Change In Life, Not Fees Is Reason Consumers Are Fleeing Banks For CUs
WESTLAKE VILLAGE, Calif.-Credit unions that believe high fees are the primary reason they have seen an influx of former bank customers becoming new members are wrong, according to a new study.
Instead, the primary reason is a "change in life circumstances," according to the J.D. Power and Associates 2011 U.S. Retail Bank New Account Study, which found that approximately 8.7% of bank customers surveyed in 2011 said they switched their primary banking institution during the past year to a new provider.
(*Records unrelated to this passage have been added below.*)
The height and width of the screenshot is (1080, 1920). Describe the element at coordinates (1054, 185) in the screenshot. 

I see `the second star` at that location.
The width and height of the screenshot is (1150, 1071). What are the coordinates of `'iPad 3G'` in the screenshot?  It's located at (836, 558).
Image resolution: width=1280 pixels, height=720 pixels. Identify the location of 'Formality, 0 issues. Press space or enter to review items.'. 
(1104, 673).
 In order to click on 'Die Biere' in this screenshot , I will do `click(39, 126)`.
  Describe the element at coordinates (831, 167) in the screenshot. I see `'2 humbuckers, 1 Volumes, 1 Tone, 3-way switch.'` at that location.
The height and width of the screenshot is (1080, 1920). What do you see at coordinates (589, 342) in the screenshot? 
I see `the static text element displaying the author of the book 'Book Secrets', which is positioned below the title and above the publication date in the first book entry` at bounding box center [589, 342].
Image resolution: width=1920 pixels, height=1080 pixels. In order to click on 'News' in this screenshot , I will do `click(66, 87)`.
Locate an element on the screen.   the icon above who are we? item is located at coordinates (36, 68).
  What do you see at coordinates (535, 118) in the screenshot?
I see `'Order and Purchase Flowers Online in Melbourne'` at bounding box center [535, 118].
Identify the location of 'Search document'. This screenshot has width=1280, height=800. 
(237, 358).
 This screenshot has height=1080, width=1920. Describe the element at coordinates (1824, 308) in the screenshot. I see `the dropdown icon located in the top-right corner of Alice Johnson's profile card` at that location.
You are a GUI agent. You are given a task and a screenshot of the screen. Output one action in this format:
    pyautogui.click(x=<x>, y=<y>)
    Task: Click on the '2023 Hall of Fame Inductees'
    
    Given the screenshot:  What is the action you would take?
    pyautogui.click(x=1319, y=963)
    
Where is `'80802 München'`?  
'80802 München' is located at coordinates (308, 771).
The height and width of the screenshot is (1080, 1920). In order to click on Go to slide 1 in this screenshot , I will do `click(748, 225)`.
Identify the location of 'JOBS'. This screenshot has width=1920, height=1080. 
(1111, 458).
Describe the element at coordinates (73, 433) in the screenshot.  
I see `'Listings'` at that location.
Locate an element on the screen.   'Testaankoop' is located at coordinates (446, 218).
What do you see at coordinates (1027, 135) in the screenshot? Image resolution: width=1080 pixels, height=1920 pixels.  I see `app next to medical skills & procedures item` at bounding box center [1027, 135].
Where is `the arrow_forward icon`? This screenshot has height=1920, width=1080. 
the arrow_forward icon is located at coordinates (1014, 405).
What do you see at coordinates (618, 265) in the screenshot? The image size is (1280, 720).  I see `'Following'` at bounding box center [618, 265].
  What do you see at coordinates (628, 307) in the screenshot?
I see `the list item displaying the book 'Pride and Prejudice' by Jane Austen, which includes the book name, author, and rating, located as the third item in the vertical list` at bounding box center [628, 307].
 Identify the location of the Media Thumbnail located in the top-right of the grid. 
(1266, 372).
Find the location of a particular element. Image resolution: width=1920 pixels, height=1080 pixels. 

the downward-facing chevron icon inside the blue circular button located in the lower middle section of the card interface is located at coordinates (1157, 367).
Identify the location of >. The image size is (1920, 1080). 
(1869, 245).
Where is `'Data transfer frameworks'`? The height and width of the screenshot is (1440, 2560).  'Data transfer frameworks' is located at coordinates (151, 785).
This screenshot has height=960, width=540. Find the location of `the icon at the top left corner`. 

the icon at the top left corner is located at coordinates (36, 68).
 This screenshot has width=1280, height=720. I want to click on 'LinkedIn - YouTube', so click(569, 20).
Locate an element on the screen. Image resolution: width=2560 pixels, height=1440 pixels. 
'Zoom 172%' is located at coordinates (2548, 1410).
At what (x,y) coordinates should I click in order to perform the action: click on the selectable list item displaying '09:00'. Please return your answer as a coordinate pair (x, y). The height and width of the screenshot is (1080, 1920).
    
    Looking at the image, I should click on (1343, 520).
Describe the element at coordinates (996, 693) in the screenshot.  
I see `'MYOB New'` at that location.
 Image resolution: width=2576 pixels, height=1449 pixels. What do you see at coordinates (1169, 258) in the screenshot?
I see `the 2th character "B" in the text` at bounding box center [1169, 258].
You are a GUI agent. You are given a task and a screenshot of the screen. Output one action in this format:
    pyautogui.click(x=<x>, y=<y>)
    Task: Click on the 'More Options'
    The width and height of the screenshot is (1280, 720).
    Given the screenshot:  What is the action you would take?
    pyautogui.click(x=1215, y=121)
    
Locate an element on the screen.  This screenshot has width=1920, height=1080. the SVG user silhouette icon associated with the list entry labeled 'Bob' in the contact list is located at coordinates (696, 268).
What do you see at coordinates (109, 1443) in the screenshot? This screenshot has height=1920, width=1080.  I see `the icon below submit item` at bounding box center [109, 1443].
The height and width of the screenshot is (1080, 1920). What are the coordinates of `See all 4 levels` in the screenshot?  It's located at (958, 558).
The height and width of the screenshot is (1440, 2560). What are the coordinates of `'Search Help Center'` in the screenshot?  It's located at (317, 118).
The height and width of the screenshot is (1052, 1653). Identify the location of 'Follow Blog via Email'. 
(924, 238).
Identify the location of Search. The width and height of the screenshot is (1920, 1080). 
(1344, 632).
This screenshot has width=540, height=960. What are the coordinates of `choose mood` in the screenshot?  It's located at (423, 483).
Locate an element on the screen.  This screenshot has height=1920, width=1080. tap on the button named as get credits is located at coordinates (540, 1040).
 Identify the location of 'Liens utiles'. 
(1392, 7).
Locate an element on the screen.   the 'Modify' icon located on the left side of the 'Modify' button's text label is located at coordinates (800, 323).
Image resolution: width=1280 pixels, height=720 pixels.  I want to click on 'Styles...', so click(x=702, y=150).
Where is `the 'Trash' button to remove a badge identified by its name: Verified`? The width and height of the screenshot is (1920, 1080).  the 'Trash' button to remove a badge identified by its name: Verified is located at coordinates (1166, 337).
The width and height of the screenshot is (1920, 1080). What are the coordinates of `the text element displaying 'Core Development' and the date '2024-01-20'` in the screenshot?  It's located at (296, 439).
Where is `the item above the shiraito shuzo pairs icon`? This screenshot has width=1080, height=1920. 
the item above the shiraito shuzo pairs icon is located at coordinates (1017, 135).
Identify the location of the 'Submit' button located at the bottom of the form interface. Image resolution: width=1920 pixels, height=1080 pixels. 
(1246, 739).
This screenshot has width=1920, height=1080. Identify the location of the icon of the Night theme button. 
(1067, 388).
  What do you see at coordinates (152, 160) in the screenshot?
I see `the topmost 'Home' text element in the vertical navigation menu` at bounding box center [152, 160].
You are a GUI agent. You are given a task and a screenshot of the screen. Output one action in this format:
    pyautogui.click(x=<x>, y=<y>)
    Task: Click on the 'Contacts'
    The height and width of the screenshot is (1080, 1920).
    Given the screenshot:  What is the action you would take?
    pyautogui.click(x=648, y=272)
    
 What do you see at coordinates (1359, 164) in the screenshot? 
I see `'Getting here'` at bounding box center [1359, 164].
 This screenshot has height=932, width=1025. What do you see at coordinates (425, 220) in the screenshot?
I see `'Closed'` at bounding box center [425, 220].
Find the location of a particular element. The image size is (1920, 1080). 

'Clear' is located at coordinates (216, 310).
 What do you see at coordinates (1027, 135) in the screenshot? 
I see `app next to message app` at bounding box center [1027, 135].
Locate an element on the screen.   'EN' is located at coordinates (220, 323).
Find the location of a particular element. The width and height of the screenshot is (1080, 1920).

That figure is up from the 7.7% who said they did so in 2010.
The 2011 survey found that consumers said they had investigated an average of 1.9 financial institutions while shopping around for another provider, which was up from the average of 1.6 average banks in 2010, said the report.
Rocky Clancy, VP-financial services practice at J.D. Power, said a "change in life circumstances" was the most oft-cited reason cited by consumers for making a switch, followed by fees and rates, unmet expectations and poor service.
In settling on a new provider consumers said the most important factors were advertising, branch convenience, products and services, promotional offers, and direct and indirect customer experience, including past personal interactions, recommendations and the institution's reputation.
Interestingly, Clancy said that account and service pricing, including interest rates, actually carries little weight in driving consumer decisions.
However, said Clancy, pricing-fees and interest rates-carries relatively little weight in influencing customer purchase decisions, despite media coverage of changes to fees for bank accounts and credit cards.
Banks that performed well in acquiring new customers were more aggressive in their advertising and promotions, said the report.
Among J.D. Power's other findings in the New Account Study:
• 43% of customers who purchased an additional banking product made that purchase at their PFI. For those who turned to another institution for an additional product, promotional offers such as gift cards carried the most weight in influencing the purchasing decision.
• The primary factor in creating stickiness with a PFI is positive past experience and perceptions that their institution is more focused on customers than on profits.
The survey was based on input from 4,791 consumers who had shopped for a new banking account or PFI over the preceding 12 months.